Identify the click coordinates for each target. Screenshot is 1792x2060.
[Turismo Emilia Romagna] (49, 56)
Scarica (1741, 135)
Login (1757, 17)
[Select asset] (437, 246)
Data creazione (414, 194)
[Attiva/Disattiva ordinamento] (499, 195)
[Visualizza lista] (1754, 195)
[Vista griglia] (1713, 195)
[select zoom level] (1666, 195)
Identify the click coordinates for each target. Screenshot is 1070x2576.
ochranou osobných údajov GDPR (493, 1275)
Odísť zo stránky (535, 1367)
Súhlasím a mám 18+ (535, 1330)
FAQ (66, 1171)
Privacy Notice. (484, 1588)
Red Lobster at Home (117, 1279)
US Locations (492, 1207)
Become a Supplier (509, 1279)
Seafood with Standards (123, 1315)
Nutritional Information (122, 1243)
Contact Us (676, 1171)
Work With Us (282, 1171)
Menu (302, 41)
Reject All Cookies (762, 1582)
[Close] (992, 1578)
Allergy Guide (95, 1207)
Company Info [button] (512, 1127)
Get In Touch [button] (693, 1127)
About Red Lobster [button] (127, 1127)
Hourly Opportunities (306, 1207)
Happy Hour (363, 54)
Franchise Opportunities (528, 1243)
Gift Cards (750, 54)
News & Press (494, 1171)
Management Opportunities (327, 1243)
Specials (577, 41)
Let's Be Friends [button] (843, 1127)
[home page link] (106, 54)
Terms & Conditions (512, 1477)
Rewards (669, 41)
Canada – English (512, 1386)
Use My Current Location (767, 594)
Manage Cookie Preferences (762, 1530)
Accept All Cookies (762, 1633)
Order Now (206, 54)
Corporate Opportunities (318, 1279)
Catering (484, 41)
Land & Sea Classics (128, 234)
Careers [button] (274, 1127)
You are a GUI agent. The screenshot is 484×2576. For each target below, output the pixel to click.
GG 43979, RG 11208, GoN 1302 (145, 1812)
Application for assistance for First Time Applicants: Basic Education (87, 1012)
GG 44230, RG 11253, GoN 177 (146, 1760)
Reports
——————————
Start at the line containing "Login (1757, 17)" and return each line up to and including the last line of the material.

> [Response box]
Login (1757, 17)
[Select asset] (437, 246)
Data creazione (414, 194)
[Attiva/Disattiva ordinamento] (499, 195)
[Visualizza lista] (1754, 195)
[Vista griglia] (1713, 195)
[select zoom level] (1666, 195)
Identify the click coordinates for each target. Screenshot is 1070x2576.
ochranou osobných údajov GDPR (493, 1275)
Odísť zo stránky (535, 1367)
Súhlasím a mám 18+ (535, 1330)
FAQ (66, 1171)
Privacy Notice. (484, 1588)
Red Lobster at Home (117, 1279)
US Locations (492, 1207)
Become a Supplier (509, 1279)
Seafood with Standards (123, 1315)
Nutritional Information (122, 1243)
Contact Us (676, 1171)
Work With Us (282, 1171)
Menu (302, 41)
Reject All Cookies (762, 1582)
[Close] (992, 1578)
Allergy Guide (95, 1207)
Company Info [button] (512, 1127)
Get In Touch [button] (693, 1127)
About Red Lobster [button] (127, 1127)
Hourly Opportunities (306, 1207)
Happy Hour (363, 54)
Franchise Opportunities (528, 1243)
Gift Cards (750, 54)
News & Press (494, 1171)
Management Opportunities (327, 1243)
Specials (577, 41)
Let's Be Friends [button] (843, 1127)
[home page link] (106, 54)
Terms & Conditions (512, 1477)
Rewards (669, 41)
Canada – English (512, 1386)
Use My Current Location (767, 594)
Manage Cookie Preferences (762, 1530)
Accept All Cookies (762, 1633)
Order Now (206, 54)
Corporate Opportunities (318, 1279)
Catering (484, 41)
Land & Sea Classics (128, 234)
Careers [button] (274, 1127)
You are a GUI agent. The screenshot is 484×2576. For each target below, output the pixel to click.
GG 43979, RG 11208, GoN 1302 (145, 1812)
Application for assistance for First Time Applicants: Basic Education (87, 1012)
GG 44230, RG 11253, GoN 177 (146, 1760)
Reports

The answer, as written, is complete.